Each line from the one containing "Instruction: Click the Innovation tag" through the end of the data is to be written out exactly, and nothing more.

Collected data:
:::

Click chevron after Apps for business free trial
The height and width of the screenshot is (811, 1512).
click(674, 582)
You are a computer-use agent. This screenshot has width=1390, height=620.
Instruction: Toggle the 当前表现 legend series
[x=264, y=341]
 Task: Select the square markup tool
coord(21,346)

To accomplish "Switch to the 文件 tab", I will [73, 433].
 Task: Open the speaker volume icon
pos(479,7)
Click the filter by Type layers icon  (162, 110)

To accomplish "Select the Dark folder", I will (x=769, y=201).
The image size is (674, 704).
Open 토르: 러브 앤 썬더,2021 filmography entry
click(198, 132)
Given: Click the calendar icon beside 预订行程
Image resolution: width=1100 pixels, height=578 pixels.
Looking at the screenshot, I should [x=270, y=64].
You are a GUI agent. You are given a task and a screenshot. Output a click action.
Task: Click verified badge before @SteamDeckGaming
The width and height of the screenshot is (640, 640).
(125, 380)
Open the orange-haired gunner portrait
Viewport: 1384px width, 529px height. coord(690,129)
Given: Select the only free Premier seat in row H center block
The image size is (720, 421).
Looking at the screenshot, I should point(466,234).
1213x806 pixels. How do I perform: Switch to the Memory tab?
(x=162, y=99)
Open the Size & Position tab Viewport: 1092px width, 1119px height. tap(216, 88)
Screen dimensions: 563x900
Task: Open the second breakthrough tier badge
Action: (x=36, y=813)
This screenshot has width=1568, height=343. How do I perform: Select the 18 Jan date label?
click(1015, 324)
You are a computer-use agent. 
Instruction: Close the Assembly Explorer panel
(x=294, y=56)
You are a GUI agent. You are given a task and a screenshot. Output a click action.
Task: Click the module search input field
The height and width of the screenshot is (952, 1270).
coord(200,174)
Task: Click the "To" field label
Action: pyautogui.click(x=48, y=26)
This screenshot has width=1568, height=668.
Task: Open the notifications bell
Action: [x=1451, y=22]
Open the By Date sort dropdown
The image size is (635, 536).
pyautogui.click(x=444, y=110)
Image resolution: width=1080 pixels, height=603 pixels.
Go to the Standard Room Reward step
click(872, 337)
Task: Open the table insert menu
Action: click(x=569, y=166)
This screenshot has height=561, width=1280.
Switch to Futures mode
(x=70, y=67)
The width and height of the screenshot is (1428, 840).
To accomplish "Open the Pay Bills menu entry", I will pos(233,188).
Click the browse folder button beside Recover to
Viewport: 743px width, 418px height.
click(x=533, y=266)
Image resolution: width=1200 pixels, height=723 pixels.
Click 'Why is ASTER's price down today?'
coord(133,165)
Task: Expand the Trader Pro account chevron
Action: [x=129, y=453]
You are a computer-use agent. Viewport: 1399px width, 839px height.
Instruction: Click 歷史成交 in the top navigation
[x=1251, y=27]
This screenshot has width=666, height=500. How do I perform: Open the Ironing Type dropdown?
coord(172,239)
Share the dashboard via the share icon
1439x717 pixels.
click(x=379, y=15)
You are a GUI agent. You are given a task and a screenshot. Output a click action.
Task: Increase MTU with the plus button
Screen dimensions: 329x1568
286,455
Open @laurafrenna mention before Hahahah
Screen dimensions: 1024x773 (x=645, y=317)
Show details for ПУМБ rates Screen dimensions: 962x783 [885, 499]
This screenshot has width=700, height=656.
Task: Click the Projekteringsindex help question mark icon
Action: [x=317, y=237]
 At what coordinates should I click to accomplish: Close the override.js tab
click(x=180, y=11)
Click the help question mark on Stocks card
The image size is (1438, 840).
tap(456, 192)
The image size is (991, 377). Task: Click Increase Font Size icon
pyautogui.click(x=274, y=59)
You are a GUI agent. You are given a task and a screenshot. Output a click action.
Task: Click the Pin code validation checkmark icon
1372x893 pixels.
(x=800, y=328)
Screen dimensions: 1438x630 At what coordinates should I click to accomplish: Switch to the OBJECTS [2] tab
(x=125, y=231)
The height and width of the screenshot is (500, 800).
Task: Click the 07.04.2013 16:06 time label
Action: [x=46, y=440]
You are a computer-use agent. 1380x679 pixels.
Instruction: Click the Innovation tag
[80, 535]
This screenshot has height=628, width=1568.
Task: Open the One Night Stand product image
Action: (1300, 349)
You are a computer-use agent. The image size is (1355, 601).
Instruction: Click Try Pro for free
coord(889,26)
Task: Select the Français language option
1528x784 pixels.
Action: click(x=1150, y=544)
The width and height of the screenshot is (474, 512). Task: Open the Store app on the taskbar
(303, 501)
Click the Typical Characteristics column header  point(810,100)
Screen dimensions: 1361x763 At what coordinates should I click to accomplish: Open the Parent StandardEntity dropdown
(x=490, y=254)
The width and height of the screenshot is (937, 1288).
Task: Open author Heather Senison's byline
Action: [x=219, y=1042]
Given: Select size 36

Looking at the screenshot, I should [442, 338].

:::

(Task result)
Instruction: Click the Innovation tag
[80, 535]
This screenshot has height=628, width=1568.
Task: Open the One Night Stand product image
Action: (1300, 349)
You are a computer-use agent. The image size is (1355, 601).
Instruction: Click Try Pro for free
coord(889,26)
Task: Select the Français language option
1528x784 pixels.
Action: click(x=1150, y=544)
The width and height of the screenshot is (474, 512). Task: Open the Store app on the taskbar
(303, 501)
Click the Typical Characteristics column header  point(810,100)
Screen dimensions: 1361x763 At what coordinates should I click to accomplish: Open the Parent StandardEntity dropdown
(x=490, y=254)
The width and height of the screenshot is (937, 1288).
Task: Open author Heather Senison's byline
Action: [x=219, y=1042]
Given: Select size 36

Looking at the screenshot, I should [442, 338].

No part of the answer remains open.